◆ Task details
A verbatim copy of every record is needed.

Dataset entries
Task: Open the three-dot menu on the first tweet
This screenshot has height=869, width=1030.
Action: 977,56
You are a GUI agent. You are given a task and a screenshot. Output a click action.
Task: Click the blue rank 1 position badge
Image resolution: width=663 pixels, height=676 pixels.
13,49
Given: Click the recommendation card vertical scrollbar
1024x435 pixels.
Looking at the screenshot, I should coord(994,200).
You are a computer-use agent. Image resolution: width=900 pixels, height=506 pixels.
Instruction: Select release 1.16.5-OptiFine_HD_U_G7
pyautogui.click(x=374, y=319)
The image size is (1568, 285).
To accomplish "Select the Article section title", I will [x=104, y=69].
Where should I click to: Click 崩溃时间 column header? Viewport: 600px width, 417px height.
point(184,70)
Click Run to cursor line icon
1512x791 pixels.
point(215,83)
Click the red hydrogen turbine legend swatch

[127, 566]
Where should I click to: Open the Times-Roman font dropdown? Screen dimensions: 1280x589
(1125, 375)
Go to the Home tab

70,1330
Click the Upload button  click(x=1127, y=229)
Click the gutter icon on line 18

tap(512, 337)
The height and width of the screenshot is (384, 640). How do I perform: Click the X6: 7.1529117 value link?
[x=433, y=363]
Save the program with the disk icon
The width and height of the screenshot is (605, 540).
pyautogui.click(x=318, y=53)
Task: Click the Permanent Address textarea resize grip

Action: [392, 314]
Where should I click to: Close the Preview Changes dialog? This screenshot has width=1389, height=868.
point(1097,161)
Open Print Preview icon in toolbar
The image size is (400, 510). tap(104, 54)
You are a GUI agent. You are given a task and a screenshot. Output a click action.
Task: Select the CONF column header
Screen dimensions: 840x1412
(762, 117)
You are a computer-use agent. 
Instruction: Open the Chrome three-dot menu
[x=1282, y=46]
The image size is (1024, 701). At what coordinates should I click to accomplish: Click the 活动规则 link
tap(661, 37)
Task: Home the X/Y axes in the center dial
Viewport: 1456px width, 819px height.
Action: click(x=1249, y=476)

◆ Response
Task: Open the three-dot menu on the first tweet
This screenshot has height=869, width=1030.
Action: 977,56
You are a GUI agent. You are given a task and a screenshot. Output a click action.
Task: Click the blue rank 1 position badge
Image resolution: width=663 pixels, height=676 pixels.
13,49
Given: Click the recommendation card vertical scrollbar
1024x435 pixels.
Looking at the screenshot, I should coord(994,200).
You are a computer-use agent. Image resolution: width=900 pixels, height=506 pixels.
Instruction: Select release 1.16.5-OptiFine_HD_U_G7
pyautogui.click(x=374, y=319)
The image size is (1568, 285).
To accomplish "Select the Article section title", I will [x=104, y=69].
Where should I click to: Click 崩溃时间 column header? Viewport: 600px width, 417px height.
point(184,70)
Click Run to cursor line icon
1512x791 pixels.
point(215,83)
Click the red hydrogen turbine legend swatch

[127, 566]
Where should I click to: Open the Times-Roman font dropdown? Screen dimensions: 1280x589
(1125, 375)
Go to the Home tab

70,1330
Click the Upload button  click(x=1127, y=229)
Click the gutter icon on line 18

tap(512, 337)
The height and width of the screenshot is (384, 640). How do I perform: Click the X6: 7.1529117 value link?
[x=433, y=363]
Save the program with the disk icon
The width and height of the screenshot is (605, 540).
pyautogui.click(x=318, y=53)
Task: Click the Permanent Address textarea resize grip

Action: [392, 314]
Where should I click to: Close the Preview Changes dialog? This screenshot has width=1389, height=868.
point(1097,161)
Open Print Preview icon in toolbar
The image size is (400, 510). tap(104, 54)
You are a GUI agent. You are given a task and a screenshot. Output a click action.
Task: Select the CONF column header
Screen dimensions: 840x1412
(762, 117)
You are a computer-use agent. 
Instruction: Open the Chrome three-dot menu
[x=1282, y=46]
The image size is (1024, 701). At what coordinates should I click to accomplish: Click the 活动规则 link
tap(661, 37)
Task: Home the X/Y axes in the center dial
Viewport: 1456px width, 819px height.
Action: click(x=1249, y=476)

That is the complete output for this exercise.